[Supplied passage]
++++++++++

How to Win a Writing Award

When I first met R he was depleted. It was the first week of his sophomore year of high school, and he came to our first writing tutoring session directly from a meeting with his parents, advisor and teachers where the central topic was how to improve his lackluster academic performance, especially in his writing classes. Suffering from an abundance of comma splices and a dearth of detail, his papers had consistently gotten “C”s or lower during his freshman year.

R looked miserable. As I asked him to tell me his strengths and challenges as a writer, he just hung his head and said, “I’m not a very good writer.”

My heart sort of broke for him, but I could see past that. Students often labor under the idea that one either is or isn’t a good writer, as if writing skills are a gift bestowed at birth only to certain people. Although there is certainly, as with any art, a level of writing that reaches an inspired level, this have-or-have-not thinking is detrimental to so many students who only need slightly more, or different, instruction to help them master writing in a methodical, patient way.

R was an athlete, so I told him he wouldn’t magically be able to write “A” papers, but if he showed up consistently to learn the skills, like he showed up to his sports practices, he would improve and be able to “win” the big games (his writing assignments). I promised him that I had never seen anyone who adopted this mindset fail to improve.

++++++++++

[Given data]
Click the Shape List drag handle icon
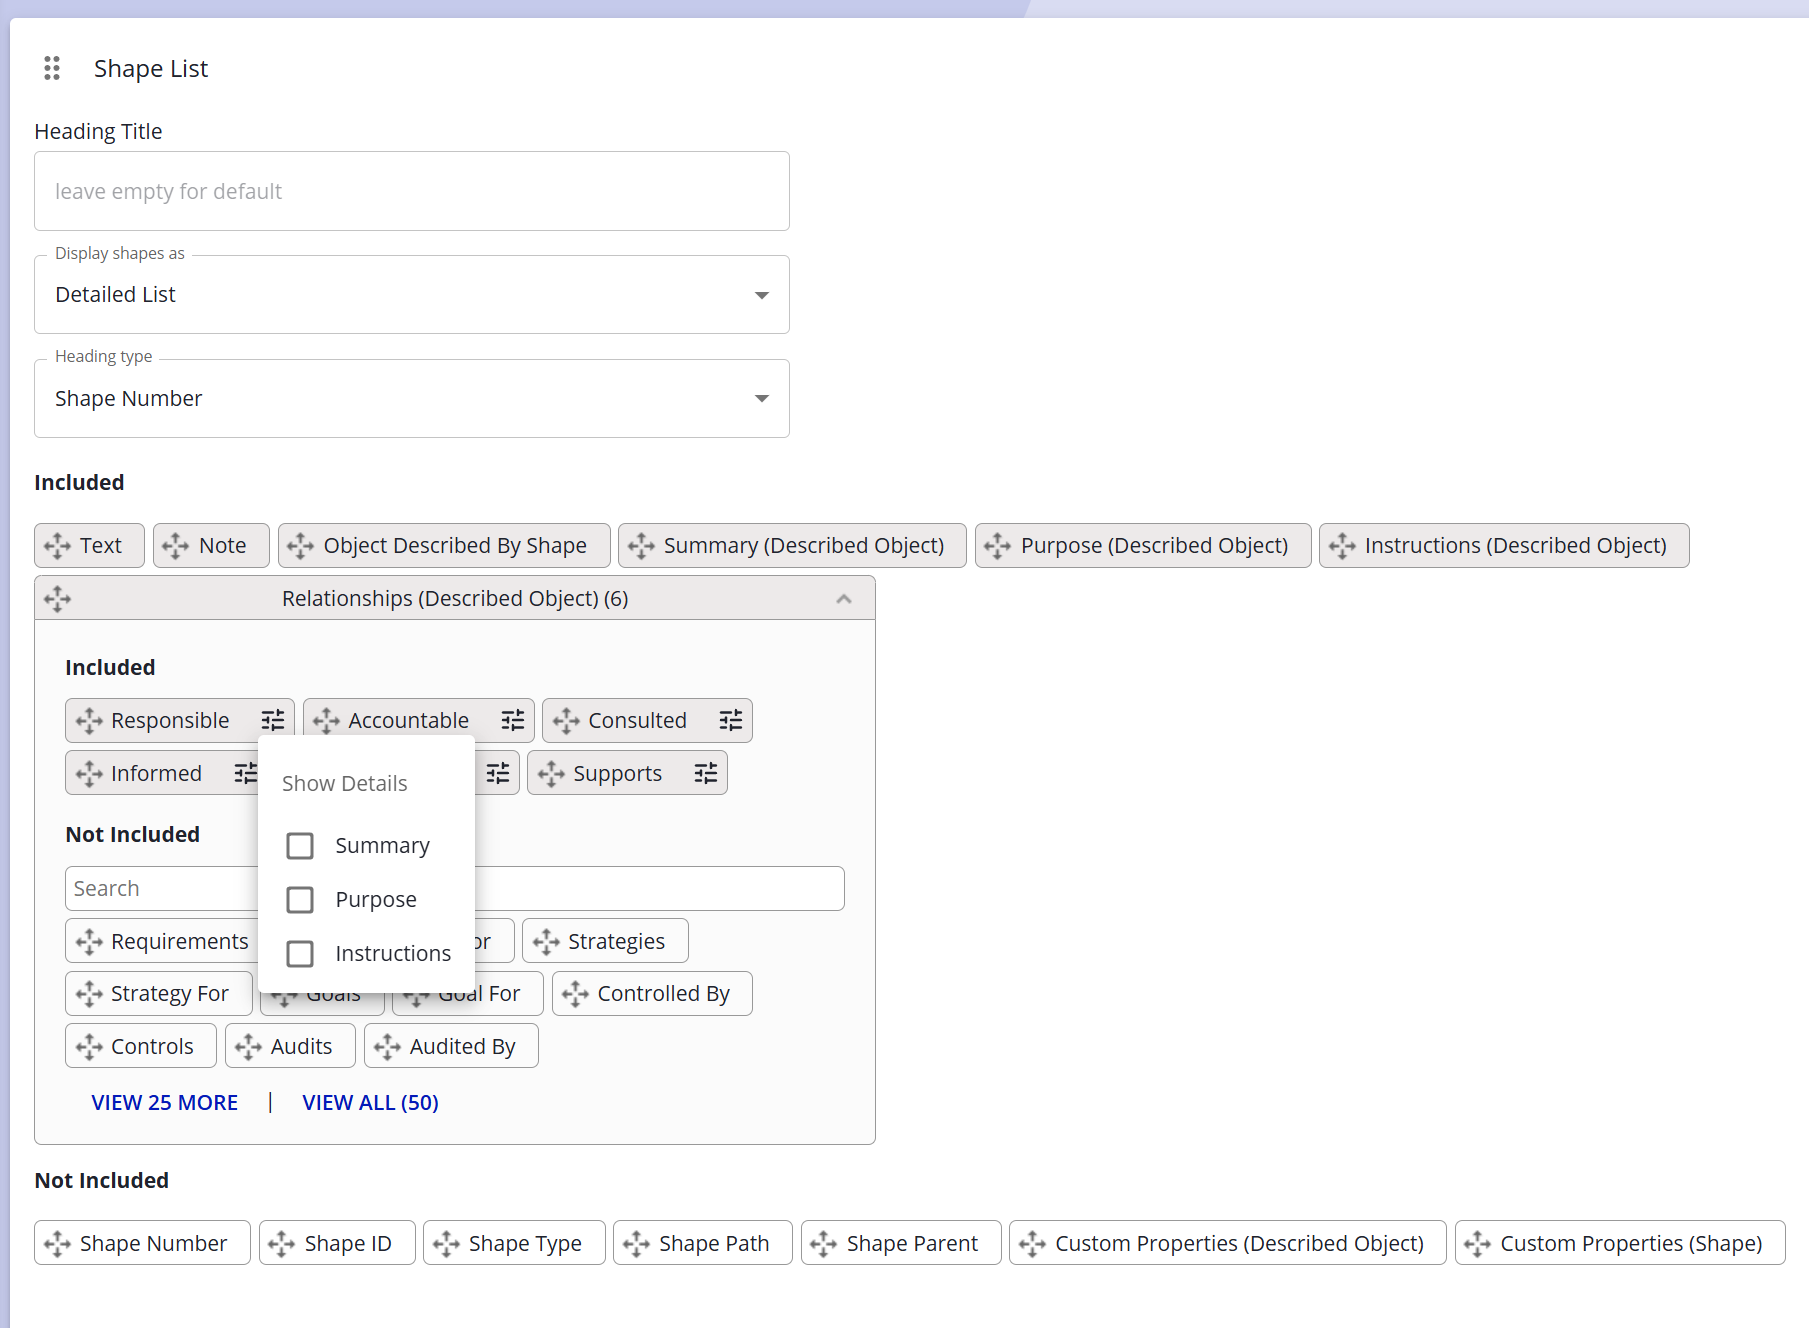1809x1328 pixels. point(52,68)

++++++++++

[Work task]
In the tutoring account titled "How to Win a Writing Award," why does the tutor describe R's writing progress in terms of sports practices and big games? Answer in one to three sentences.

[Response area]
The tutor uses sports terms because R was an athlete. He is told that showing up consistently to learn writing skills, as he shows up to sports practices, will help him improve and "win" the big games, meaning his writing assignments.